▶ **Estratto**:
:::::

D: Maestro Nagayama, cosa significa ‘scrivere con il corpo’?

R: Corpo significa che arriva direttamente dal cuore. ‘Corpo’ vuol dire ‘tuo cuore’, ‘tua energia’; con il movimento del corpo è più facile raggiungere il ‘cuore’, quindi per questo motivo cominciamo dal braccio invece che dal polso, con il movimento che parte dal braccio è più facile raggiungere il corpo, no? Quindi una volta che sei arrivato al corpo, si raggiunge il cuore e allora si utilizza veramente l’energia. Anche quando fai un tratto minuscolo dovresti scrivere con il corpo, diciamo che il movimento parte dal cuore. Il pennello stesso deve diventare come il tuo corpo, non deve essere uno strumento che impugni e che ‘usi’. Se il pennello è un elemento estraneo allora disturba, e così non viene fuori la tua energia: non deve disturbare, proprio come se fosse il dito che tocca la carta. I samurai, i maestri di arti marziali, facevano con le armi questo stesso allenamento. I maestri di spada più illustri, quando erano inbattaglia, sapevano che è in un cambiamento di tocco che si muore o si vive. E questo tocco si allena con la Calligrafia, questo piccolo, minuscolo tocco e questo affinamento della sensibilizzazione: per questo i Samurai la praticavano. Come in combattimento, non si possono fare correzioni.

:::::

▶ **Consegna**:
Cita per intero l'intervista sulla calligrafia, parola per parola.

▶ **Voci sulla posizione degli elementi**:
:::::

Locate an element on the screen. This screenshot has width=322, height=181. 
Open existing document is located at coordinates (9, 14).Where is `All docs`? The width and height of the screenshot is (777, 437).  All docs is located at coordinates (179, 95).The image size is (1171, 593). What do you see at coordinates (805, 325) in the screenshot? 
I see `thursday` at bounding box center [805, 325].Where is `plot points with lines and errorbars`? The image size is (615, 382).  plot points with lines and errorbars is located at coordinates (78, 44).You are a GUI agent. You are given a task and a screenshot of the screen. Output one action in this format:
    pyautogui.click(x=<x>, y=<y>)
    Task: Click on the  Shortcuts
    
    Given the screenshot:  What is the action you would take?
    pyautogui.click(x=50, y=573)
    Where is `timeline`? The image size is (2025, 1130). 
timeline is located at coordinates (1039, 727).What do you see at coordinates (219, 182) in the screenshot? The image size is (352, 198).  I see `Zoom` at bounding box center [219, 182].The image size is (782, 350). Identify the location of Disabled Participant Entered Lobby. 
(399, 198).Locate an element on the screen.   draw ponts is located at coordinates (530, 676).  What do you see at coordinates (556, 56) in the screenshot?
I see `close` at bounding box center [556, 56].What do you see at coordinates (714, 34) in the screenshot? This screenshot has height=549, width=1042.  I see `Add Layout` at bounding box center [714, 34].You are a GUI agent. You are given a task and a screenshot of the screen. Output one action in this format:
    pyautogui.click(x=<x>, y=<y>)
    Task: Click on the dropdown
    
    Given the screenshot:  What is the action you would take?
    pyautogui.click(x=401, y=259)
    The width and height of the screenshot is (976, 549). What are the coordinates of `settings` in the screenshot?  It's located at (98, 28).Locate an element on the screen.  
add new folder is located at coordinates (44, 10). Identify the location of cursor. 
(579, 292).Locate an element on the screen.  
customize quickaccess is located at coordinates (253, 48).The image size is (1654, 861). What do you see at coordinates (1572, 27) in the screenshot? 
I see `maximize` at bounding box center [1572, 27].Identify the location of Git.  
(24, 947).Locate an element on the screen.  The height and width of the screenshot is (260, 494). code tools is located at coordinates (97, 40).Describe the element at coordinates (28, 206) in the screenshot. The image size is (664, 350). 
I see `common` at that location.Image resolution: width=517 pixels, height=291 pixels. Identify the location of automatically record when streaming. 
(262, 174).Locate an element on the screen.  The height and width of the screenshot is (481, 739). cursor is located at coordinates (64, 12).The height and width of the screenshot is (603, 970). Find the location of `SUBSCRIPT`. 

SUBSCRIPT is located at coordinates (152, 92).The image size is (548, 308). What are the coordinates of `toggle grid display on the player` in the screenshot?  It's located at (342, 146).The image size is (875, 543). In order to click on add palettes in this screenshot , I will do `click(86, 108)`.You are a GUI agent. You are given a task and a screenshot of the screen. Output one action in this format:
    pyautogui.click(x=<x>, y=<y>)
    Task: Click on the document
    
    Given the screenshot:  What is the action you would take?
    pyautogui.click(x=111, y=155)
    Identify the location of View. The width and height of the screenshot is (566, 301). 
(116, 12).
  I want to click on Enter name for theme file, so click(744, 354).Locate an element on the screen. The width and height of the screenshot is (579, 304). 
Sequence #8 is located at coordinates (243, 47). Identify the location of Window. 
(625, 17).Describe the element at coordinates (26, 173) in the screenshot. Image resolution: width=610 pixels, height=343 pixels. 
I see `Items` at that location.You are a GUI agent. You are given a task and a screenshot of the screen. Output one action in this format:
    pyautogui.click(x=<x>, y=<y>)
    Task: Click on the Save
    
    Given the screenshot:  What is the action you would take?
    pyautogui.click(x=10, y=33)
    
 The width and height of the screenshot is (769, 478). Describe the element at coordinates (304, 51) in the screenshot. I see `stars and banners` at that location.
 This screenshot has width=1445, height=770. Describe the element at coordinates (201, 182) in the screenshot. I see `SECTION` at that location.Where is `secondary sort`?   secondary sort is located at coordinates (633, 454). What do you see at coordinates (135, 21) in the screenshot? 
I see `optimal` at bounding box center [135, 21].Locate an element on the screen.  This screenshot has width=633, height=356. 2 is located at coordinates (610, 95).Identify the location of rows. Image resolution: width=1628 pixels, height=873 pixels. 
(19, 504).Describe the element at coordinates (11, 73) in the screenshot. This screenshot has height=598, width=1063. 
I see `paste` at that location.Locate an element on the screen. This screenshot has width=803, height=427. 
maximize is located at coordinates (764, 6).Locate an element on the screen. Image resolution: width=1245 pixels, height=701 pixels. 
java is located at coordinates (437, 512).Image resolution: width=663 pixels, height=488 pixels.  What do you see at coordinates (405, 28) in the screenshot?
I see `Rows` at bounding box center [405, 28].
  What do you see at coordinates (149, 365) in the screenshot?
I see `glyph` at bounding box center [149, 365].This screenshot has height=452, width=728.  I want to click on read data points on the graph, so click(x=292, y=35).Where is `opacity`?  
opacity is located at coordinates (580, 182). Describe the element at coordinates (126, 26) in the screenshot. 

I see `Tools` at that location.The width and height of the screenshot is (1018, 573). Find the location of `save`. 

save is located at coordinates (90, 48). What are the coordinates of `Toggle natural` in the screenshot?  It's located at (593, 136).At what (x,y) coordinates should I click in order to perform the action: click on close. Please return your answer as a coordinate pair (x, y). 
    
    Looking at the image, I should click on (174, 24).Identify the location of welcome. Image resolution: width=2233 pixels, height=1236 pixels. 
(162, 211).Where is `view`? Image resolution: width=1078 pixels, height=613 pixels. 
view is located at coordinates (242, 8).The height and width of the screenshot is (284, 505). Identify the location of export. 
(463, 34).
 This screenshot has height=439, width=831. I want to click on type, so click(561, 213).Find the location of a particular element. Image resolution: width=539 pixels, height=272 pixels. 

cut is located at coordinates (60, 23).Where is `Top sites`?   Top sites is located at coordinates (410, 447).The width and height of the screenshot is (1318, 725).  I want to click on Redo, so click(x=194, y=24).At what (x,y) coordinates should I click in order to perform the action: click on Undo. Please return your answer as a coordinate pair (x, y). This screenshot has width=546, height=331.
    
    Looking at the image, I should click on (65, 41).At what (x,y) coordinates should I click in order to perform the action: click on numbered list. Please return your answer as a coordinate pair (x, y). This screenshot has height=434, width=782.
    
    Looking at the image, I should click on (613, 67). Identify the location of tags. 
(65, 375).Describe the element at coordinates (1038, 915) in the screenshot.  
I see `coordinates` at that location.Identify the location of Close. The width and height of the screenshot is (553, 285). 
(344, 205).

:::::

▶ **Risposta svolta**:
D: Maestro Nagayama, cosa significa ‘scrivere con il corpo’?

R: Corpo significa che arriva direttamente dal cuore. ‘Corpo’ vuol dire ‘tuo cuore’, ‘tua energia’; con il movimento del corpo è più facile raggiungere il ‘cuore’, quindi per questo motivo cominciamo dal braccio invece che dal polso, con il movimento che parte dal braccio è più facile raggiungere il corpo, no? Quindi una volta che sei arrivato al corpo, si raggiunge il cuore e allora si utilizza veramente l’energia. Anche quando fai un tratto minuscolo dovresti scrivere con il corpo, diciamo che il movimento parte dal cuore. Il pennello stesso deve diventare come il tuo corpo, non deve essere uno strumento che impugni e che ‘usi’. Se il pennello è un elemento estraneo allora disturba, e così non viene fuori la tua energia: non deve disturbare, proprio come se fosse il dito che tocca la carta. I samurai, i maestri di arti marziali, facevano con le armi questo stesso allenamento. I maestri di spada più illustri, quando erano inbattaglia, sapevano che è in un cambiamento di tocco che si muore o si vive. E questo tocco si allena con la Calligrafia, questo piccolo, minuscolo tocco e questo affinamento della sensibilizzazione: per questo i Samurai la praticavano. Come in combattimento, non si possono fare correzioni.